創業の経緯から、広島の日本酒が店の柱であることは変わりません。全般的に、特約店として直接取り引きで仕入れているお酒が多いです。東京ではあまり見かけないお酒を積極的に仕入れています。流行の銘柄にこだわらず、地方の知られざる名酒を広めたいという思いです。
扱うお酒のタイプに特徴がありますか。
純米大吟醸のようなお酒よりも、純米などのレギュラー銘柄が多いかもしれません。食中酒にぴったりな「スゴイ地酒」をテーマにしています。

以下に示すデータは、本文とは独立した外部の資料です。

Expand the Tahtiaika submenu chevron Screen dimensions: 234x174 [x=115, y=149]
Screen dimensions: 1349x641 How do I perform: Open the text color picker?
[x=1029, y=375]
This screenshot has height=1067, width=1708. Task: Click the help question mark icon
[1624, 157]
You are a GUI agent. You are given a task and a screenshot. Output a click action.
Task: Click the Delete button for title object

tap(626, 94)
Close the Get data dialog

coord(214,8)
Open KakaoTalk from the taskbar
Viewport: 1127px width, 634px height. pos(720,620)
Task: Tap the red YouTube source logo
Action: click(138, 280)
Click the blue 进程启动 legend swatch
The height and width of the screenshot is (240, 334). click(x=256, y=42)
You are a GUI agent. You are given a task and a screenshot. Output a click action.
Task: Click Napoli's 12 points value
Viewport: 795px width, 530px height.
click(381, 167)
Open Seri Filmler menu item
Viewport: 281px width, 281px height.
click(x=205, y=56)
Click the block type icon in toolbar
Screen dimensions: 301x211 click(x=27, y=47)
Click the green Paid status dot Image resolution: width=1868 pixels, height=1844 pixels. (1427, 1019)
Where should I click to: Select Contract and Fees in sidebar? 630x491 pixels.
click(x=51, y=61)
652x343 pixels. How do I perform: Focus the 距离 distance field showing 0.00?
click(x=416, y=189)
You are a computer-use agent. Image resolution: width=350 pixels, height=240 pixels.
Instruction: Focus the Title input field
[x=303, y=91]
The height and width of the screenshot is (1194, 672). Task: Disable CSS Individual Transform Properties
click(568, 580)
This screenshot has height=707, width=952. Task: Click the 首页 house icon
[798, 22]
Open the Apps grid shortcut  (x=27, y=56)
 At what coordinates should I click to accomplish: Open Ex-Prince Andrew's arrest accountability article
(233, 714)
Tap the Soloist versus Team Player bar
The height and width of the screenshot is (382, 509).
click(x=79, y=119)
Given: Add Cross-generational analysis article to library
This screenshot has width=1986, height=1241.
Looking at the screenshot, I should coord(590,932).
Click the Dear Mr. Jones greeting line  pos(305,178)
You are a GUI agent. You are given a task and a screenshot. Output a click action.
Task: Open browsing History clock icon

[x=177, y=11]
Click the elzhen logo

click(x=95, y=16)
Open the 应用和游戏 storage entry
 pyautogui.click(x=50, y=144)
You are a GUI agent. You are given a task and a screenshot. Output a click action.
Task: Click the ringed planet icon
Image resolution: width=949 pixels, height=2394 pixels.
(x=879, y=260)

国産ウイスキーや勝沼のワインなど、日本酒以外でも尖ったものが多いですね。お酒が進みそうなおつまみも充実しています。
17時になりましたから、角打ち営業を開始します。カウンターへどうぞ!
地元のお酒好きが集う、今田商店の角打ちコーナー
待っていました!角打ち開始のタイミングで、すでに地元のお客さんがたくさん。皆さん、どんなお酒を注文されるのでしょう。
東京ではあまり広まっていないお酒を知っていただきたいという店のコンセプトなので、昔からの角打ちのような、缶ビールと缶詰で安く飲むというスタイルはとっていません。良いお酒、美味しいおつまみをご用意しています。人気は地酒3種類飲み比べ(880円)です。
では、3種類飲み比べをお願いします。どんなお酒があるのでしょう。
空になったら新しいお酒を開けていくので、銘柄は日々入れ替わっています。今日はこんなラインナップです。時期的(1月取材)に、新酒が多いです。この中からお好きなお酒を3種類お選びください。
すごい!飲んだことがないお酒が次々とでてきます。せっかくなので、すべて新酒をいただこうと思います。
イベントをきっかけに、実店舗へも
角打ちのお酒が充実していて、小売のお酒も個性豊かなお店、新川の『今田商店』でした。